** AIM 1 **
Reproduce the article on multicloud security below word for word.

** DOCUMENT EXTRACT **
####################

How To Simplify Multicloud Security In A Cloud Native World

Multicloud security is a growing concern in the Asia Pacific region as businesses are increasing their spending on public cloud services. IDC forecasts that the region’s public cloud services market will increase by 26.4 percent from 2022 to 2026 while Gartner estimates at least 75 per cent of organisations worldwide use multiple public cloud services.

Multicloud environments present more vulnerabilities for cybercriminals to take advantage of and business leaders in the region are taking notice. Our survey shows that IT leaders globally consider cybersecurity as one of their C-suite’s top business concerns, ranking higher than price inflation and supply chain issues.

But additional investments in cybersecurity are insufficient unless enterprises take into account the significant differences between traditional and multicloud environments. Understanding the distinctions between the two is the key to securing the latter.

For example, cloud operations are managed primarily by APIs, often serverless, and managed directly via code by DevOps or site reliability engineers (SREs). Thus, understanding the behaviour of their organisations’ cloud environment requires IT teams to monitor changes and scan code in an automated manner.

Still, multicloud security does not need to be complex. Here are four steps organisations can take to simplify the protection of data, applications and other virtualised assets spread across a multicloud environment:

1. Take advantage of cloud-native security tools: cloud providers have purpose-built security tools for analysing security configurations, monitoring misconfigurations and compliance, workload protection, and event identification. Some even have integrated SIEM technologies, extending the capacity to maintain and correlate logs from cloud and data centres. These tools can be the foundation for understanding the security of your cloud infrastructure.

####################

** EXERCISE MATERIALS **
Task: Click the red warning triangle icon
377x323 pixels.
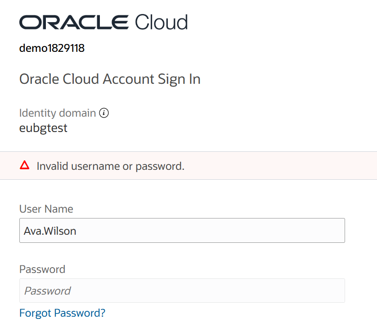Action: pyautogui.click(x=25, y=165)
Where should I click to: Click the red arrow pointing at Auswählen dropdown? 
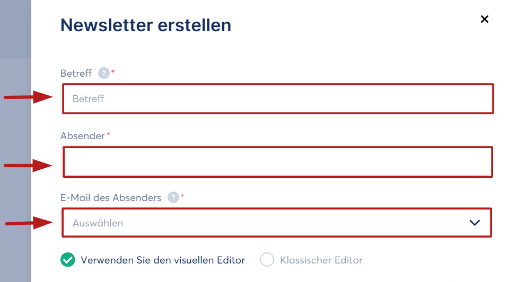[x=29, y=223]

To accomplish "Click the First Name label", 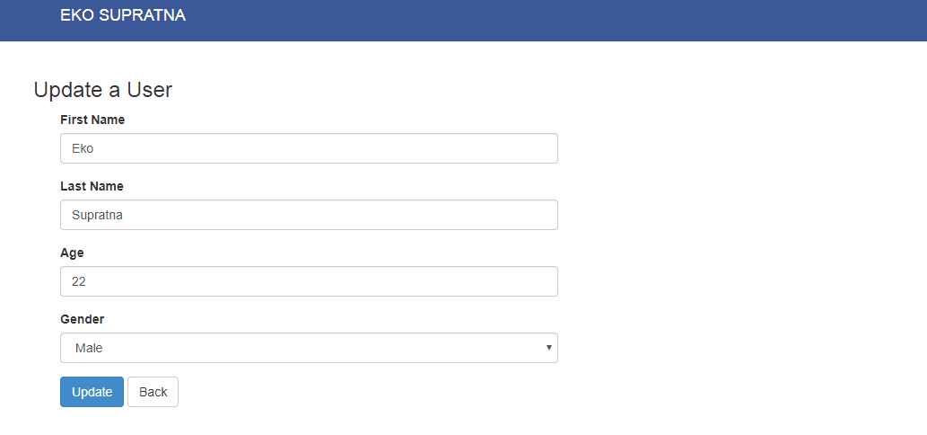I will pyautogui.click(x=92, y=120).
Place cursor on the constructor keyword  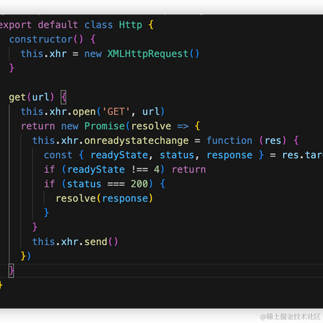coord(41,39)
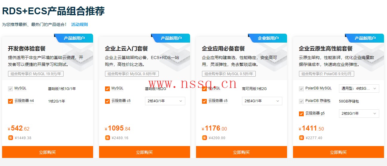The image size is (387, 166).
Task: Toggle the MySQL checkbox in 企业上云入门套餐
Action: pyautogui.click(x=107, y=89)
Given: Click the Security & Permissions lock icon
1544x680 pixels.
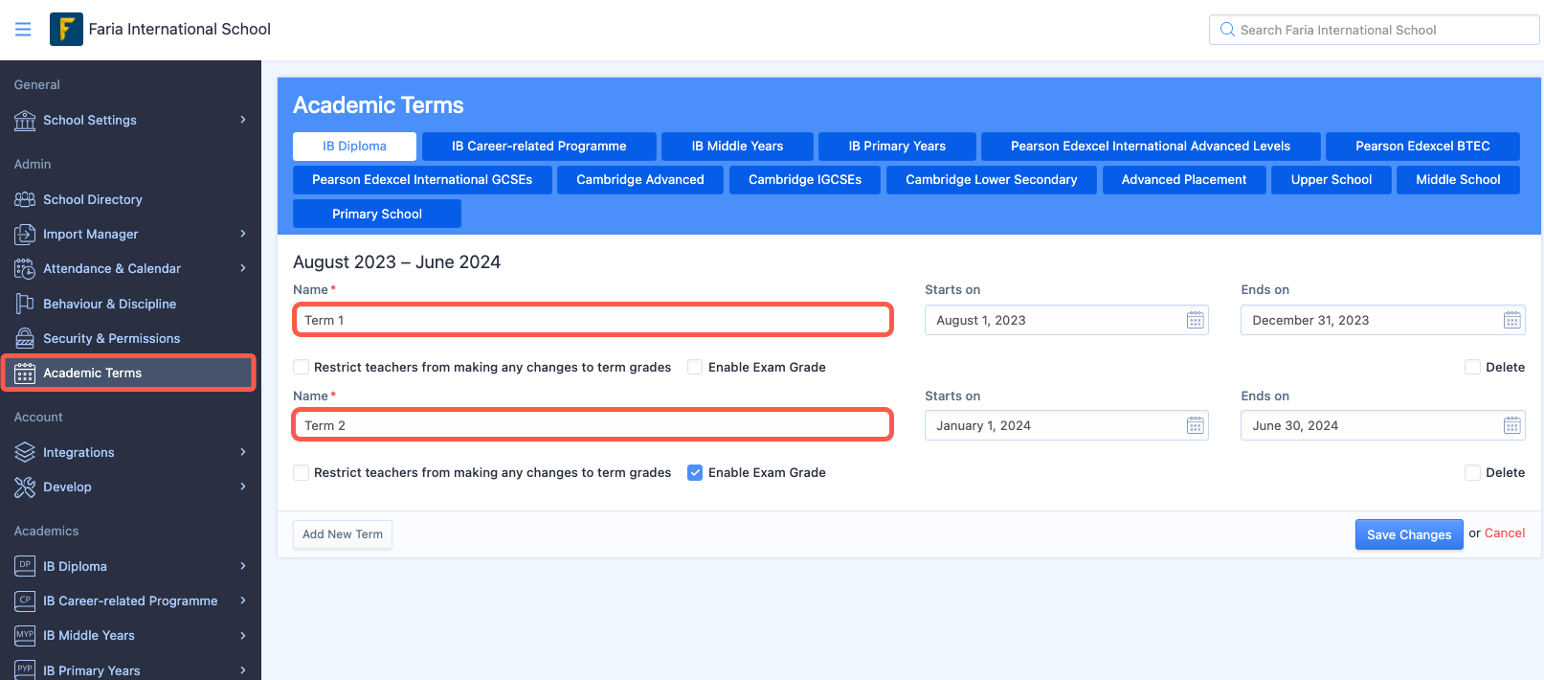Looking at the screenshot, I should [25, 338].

####################

** AIM 2 **
From the entries above, pull out every line that contains the string "icon". Matching is case-sensitive.

** WRITTEN RESPONSE 1 **
How To Simplify Multicloud Security In A Cloud Native World

Multicloud security is a growing concern in the Asia Pacific region as businesses are increasing their spending on public cloud services. IDC forecasts that the region’s public cloud services market will increase by 26.4 percent from 2022 to 2026 while Gartner estimates at least 75 per cent of organisations worldwide use multiple public cloud services.

Multicloud environments present more vulnerabilities for cybercriminals to take advantage of and business leaders in the region are taking notice. Our survey shows that IT leaders globally consider cybersecurity as one of their C-suite’s top business concerns, ranking higher than price inflation and supply chain issues.

But additional investments in cybersecurity are insufficient unless enterprises take into account the significant differences between traditional and multicloud environments. Understanding the distinctions between the two is the key to securing the latter.

For example, cloud operations are managed primarily by APIs, often serverless, and managed directly via code by DevOps or site reliability engineers (SREs). Thus, understanding the behaviour of their organisations’ cloud environment requires IT teams to monitor changes and scan code in an automated manner.

Still, multicloud security does not need to be complex. Here are four steps organisations can take to simplify the protection of data, applications and other virtualised assets spread across a multicloud environment:

1. Take advantage of cloud-native security tools: cloud providers have purpose-built security tools for analysing security configurations, monitoring misconfigurations and compliance, workload protection, and event identification. Some even have integrated SIEM technologies, extending the capacity to maintain and correlate logs from cloud and data centres. These tools can be the foundation for understanding the security of your cloud infrastructure.

** WRITTEN RESPONSE 2 **
Task: Click the red warning triangle icon
Given: Click the Security & Permissions lock icon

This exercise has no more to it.